- _REQUEST_
Copy every line of the records below word for word, changing nothing.
==== EXTRACTED MATERIAL
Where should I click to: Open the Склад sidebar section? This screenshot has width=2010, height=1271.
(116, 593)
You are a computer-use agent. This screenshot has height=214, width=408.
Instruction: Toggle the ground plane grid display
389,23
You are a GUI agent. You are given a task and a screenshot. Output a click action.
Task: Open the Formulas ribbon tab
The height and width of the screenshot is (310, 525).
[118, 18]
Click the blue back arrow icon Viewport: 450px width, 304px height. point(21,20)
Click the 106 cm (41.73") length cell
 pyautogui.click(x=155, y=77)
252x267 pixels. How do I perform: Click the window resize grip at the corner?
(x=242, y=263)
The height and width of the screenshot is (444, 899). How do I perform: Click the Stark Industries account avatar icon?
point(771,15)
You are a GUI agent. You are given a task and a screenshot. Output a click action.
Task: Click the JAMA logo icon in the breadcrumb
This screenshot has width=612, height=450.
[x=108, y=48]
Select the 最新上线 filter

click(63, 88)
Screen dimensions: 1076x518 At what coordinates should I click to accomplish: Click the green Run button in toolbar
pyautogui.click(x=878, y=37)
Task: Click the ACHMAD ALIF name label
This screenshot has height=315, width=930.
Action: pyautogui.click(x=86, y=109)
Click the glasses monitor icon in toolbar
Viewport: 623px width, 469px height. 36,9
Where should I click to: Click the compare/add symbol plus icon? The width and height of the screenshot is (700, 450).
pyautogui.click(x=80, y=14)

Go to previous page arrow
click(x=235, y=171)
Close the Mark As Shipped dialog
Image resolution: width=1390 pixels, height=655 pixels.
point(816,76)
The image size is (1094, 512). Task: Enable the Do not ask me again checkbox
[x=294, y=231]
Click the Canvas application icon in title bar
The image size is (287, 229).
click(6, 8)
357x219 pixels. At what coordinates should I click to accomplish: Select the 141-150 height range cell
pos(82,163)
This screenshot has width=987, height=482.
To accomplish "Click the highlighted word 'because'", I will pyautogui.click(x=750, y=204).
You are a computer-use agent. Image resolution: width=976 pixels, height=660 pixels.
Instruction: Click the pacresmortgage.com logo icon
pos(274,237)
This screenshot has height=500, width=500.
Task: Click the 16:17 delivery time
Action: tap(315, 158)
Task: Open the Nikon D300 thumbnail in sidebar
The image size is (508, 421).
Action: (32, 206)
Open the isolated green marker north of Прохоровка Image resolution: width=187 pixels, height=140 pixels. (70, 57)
========
- _COMPLETE RESPONSE_
Where should I click to: Open the Склад sidebar section? This screenshot has width=2010, height=1271.
(116, 593)
You are a computer-use agent. This screenshot has height=214, width=408.
Instruction: Toggle the ground plane grid display
389,23
You are a GUI agent. You are given a task and a screenshot. Output a click action.
Task: Open the Formulas ribbon tab
The height and width of the screenshot is (310, 525).
[118, 18]
Click the blue back arrow icon Viewport: 450px width, 304px height. point(21,20)
Click the 106 cm (41.73") length cell
 pyautogui.click(x=155, y=77)
252x267 pixels. How do I perform: Click the window resize grip at the corner?
(x=242, y=263)
The height and width of the screenshot is (444, 899). How do I perform: Click the Stark Industries account avatar icon?
point(771,15)
You are a GUI agent. You are given a task and a screenshot. Output a click action.
Task: Click the JAMA logo icon in the breadcrumb
This screenshot has width=612, height=450.
[x=108, y=48]
Select the 最新上线 filter

click(63, 88)
Screen dimensions: 1076x518 At what coordinates should I click to accomplish: Click the green Run button in toolbar
pyautogui.click(x=878, y=37)
Task: Click the ACHMAD ALIF name label
This screenshot has height=315, width=930.
Action: pyautogui.click(x=86, y=109)
Click the glasses monitor icon in toolbar
Viewport: 623px width, 469px height. 36,9
Where should I click to: Click the compare/add symbol plus icon? The width and height of the screenshot is (700, 450).
pyautogui.click(x=80, y=14)

Go to previous page arrow
click(x=235, y=171)
Close the Mark As Shipped dialog
Image resolution: width=1390 pixels, height=655 pixels.
point(816,76)
The image size is (1094, 512). Task: Enable the Do not ask me again checkbox
[x=294, y=231]
Click the Canvas application icon in title bar
The image size is (287, 229).
click(6, 8)
357x219 pixels. At what coordinates should I click to accomplish: Select the 141-150 height range cell
pos(82,163)
This screenshot has width=987, height=482.
To accomplish "Click the highlighted word 'because'", I will pyautogui.click(x=750, y=204).
You are a computer-use agent. Image resolution: width=976 pixels, height=660 pixels.
Instruction: Click the pacresmortgage.com logo icon
pos(274,237)
This screenshot has height=500, width=500.
Task: Click the 16:17 delivery time
Action: tap(315, 158)
Task: Open the Nikon D300 thumbnail in sidebar
The image size is (508, 421).
Action: (32, 206)
Open the isolated green marker north of Прохоровка Image resolution: width=187 pixels, height=140 pixels. (70, 57)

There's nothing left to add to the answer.